Stewart embraces Elliott & Rudzinski’s approach to revamp the Cavalier defense

By Kenneth Cross
JerryRatcliffe.com correspondent

Hunter Stewart (Photos: UVA Athletics)

As coach Tony Elliott assumed control of the Virginia football team last December, he came with a stellar reputation as the offensive coordinator at Clemson. After all, the Tigers won two national championships and played for four.

Elliott, though, knew that there had to be a smoldering of a defense that gave up 466 yards and 31.8 points per game last season.

His transition seemed like it was from square one, as his strategy was to bring the positive back into the program as his players could reminisce about why they got into playing football.

“When Coach E (Elliott) came and the new staff came, they took us back to the basics,” explained linebacker Hunter Stewart. “They wanted to get back to why we started playing football — that joy of just playing the game.”

Stewart was the ninth-leading tackler on the team with 37 stops, as well as two quarterback sacks and four quarterback hits.

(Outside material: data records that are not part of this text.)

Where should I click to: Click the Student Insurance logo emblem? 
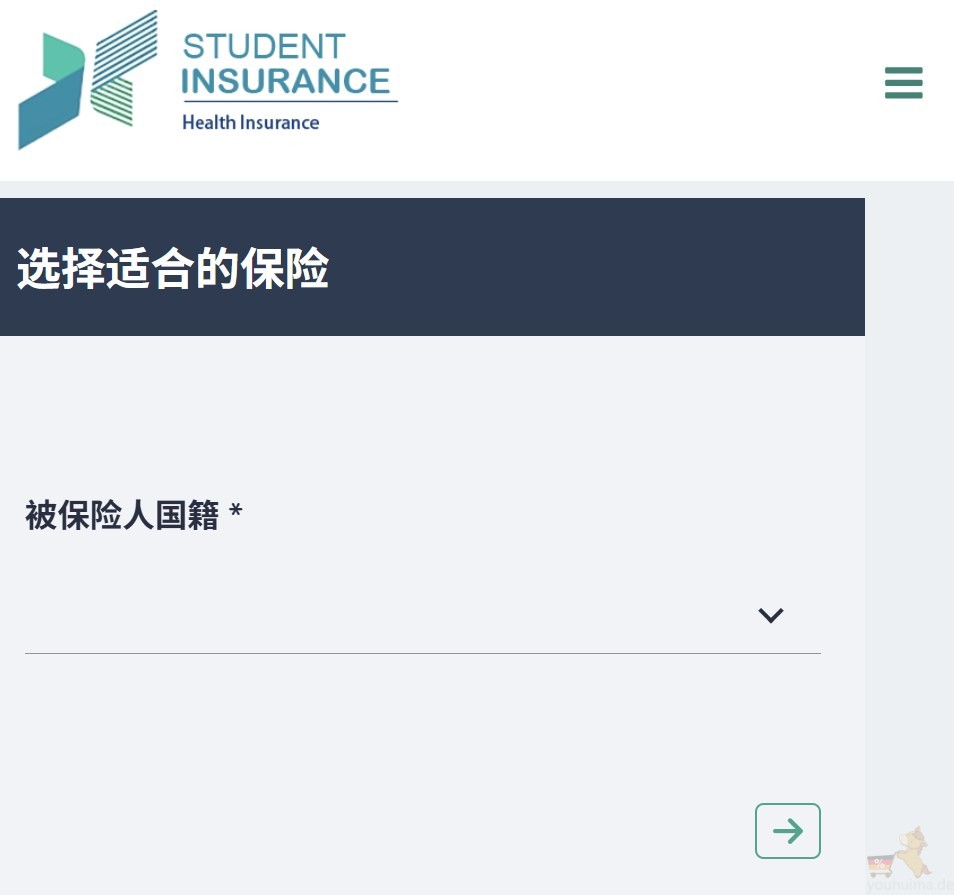coord(88,80)
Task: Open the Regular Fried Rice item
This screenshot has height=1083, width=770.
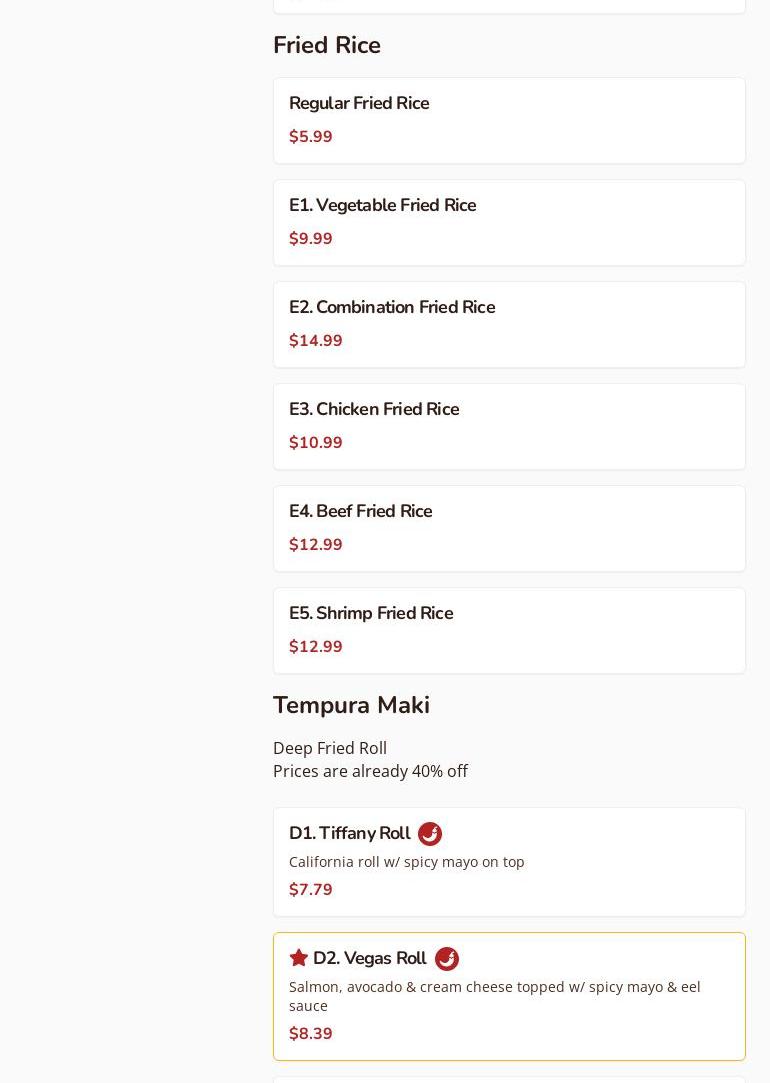Action: pyautogui.click(x=509, y=121)
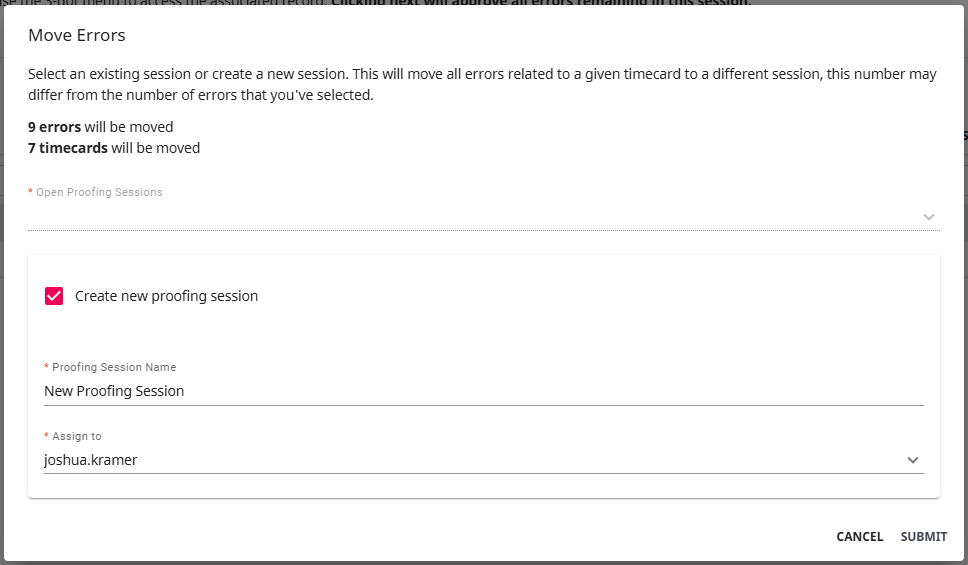
Task: Click the dialog instruction paragraph text
Action: (x=480, y=84)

Stewart has openly embraced how Elliott and defensive coordinator John Rudzinski came in and fostered an approach to a rebuild on the defensive side of the football.

Stewart saw and felt an immediate focus of the approach and the idea that Elliott and his staff would have to take the Virginia defense inside of the game.

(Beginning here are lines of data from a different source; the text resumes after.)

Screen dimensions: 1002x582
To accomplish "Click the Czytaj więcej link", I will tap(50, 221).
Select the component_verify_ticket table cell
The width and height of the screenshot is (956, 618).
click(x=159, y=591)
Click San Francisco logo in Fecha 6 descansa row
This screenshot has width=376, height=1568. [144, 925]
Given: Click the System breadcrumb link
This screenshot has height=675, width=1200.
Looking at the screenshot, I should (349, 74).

“We had to try to get all that outside world — the media and all of them — just get those out of our heads,” noted Stewart.

The approach by Elliott and his staff was to get the entire team and every player to think about why they started playing football. Of course, these are talented and athletic Division-I players who all have different stories and perspectives about how they have wound up with their positions at Virginia and the D-1 level.

Stewart saw the advantage and the opportunity that Elliott and the new coaching staff comprised for their new team.

“I feel like once we got in the headspace, the game became a lot more physical and a lot more energetic, and a lot more of everybody just coming with a different mindset,” he said.

It was a situation where all players on the team thought back, and happiness and positivity was restored by a solid exercise which was led by the staff. Stewart had goals, but in the beginning, the goals did not start with playing football.

“I started playing football because I enjoy hitting people, so I started off karate and that didn’t work out,” he explained. “So by the time I turned six, football was my thing.”

Stewart noted how new members of the staff had worked with the players’ mentalities, and he noted that this setup had put him in a better condition from both a mental and a physical standpoint.

“I have worked on coming with a twisted mindset, just like linebackers you are the quarterback of the defense,” said Stewart. “We’re a little bit everywhere. Sometimes you are in coverage, sometimes you are in the slot, sometimes you are going up against a 300-pounder, so coming with a twisted mindset is like I am going to do whatever I say I am going to do.”